1.50: Joe - "There seems to be a real tension between comedy and exhaustion in your practice. Could you start by describing what draws you to humour as a material or method?" Samantha describes her masters research on failure.

3.30: Humour as a personal practice. Samantha asks Joe "What do you find funny? Where does your humour come from?"

5.00: On making the video Happy Ever After (2021). The classic film trope of a happy ending. The repetitive gesture in Happy Ever After.

7.10: Joe compares the work to classic cinema devices "the fall, the loop, the failed gag". He compares the work to Bas Jan Ader and the slapstick tradition of Buster Keaton.

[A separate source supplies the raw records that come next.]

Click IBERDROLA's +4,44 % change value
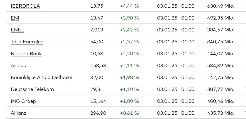The height and width of the screenshot is (119, 246). pos(129,6)
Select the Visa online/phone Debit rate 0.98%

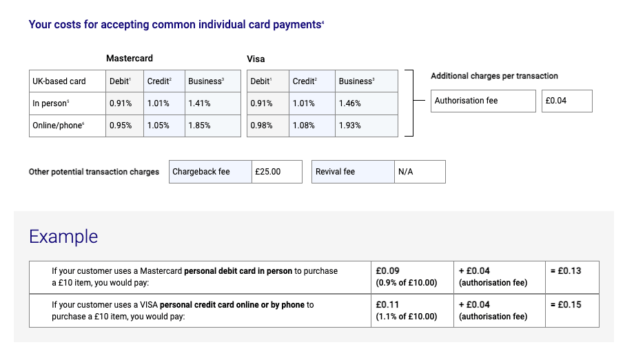tap(261, 126)
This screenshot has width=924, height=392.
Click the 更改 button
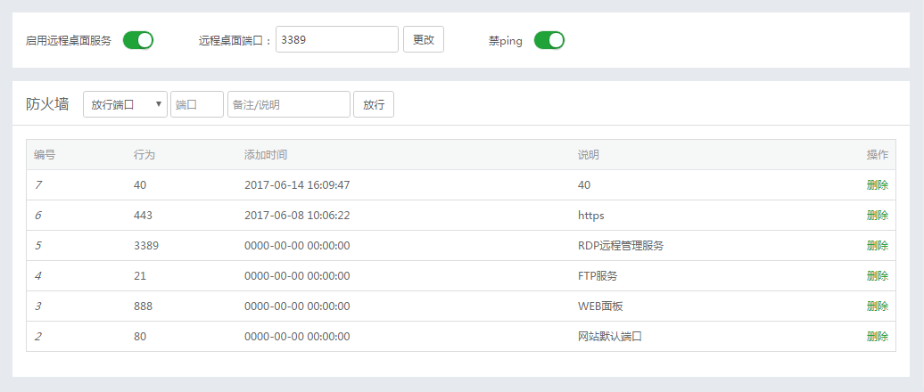point(424,40)
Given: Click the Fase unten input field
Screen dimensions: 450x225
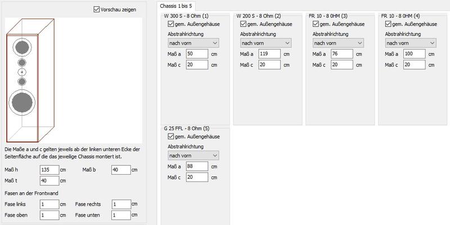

8:13: The 'failure of narrative' in the work. Samantha describes watching it with an audience. Joe on the Sisyphean metaphor of human striving but never getting there.

9:20: Failure as a response to the problem of a highly optimised society. On failure, paranoia and contemporary digital surveillance and data harvesting.

12:00: Humour and abstract art. Inefficiency in Samantha's practice. Samantha -  "It's not the really big failures that I'm interested in... smaller ones have more of a disruptive agency".

13:00: On the work Take a 10 (2022), work and labour. Time as money. "...making that work allowed me to kind of view what 10 minutes actually really felt like. 'Cause in a break, 10 minutes goes by so quickly doing that video felt like doing it for hours".

15:30: How does the absurd fit in your practice? Being "in on the joke".

16:30 Western academic descriptions of humour versus origins of Samantha's own humour. Family.

17:10: How important is it to perform the work yourself?

18:10: Social media as influence

19:30: On installation work Steep dreams (2024).

21:00: Humour found in everyday life. How do you write about the big subjects? "You can start by writing about the small ones and then maybe we'll get there".

22:00: On Passengers (2023) public event, produced for Chez Derriere.

23:30: Mass/Mess project at Window Gallery.

24:24: On spontaneity and not over-working humour. Working in a space where humour is not welcome.

26:00: What does it offer the viewer to ask questions about boundaries?

26:43: Anti-ICE protests in USA using costumes. "Autocrats hate humour".

27:30: Is humour a way to stay present in the world? Weaponisation of humour. Individual sense of what's funny versus other people's interpretation.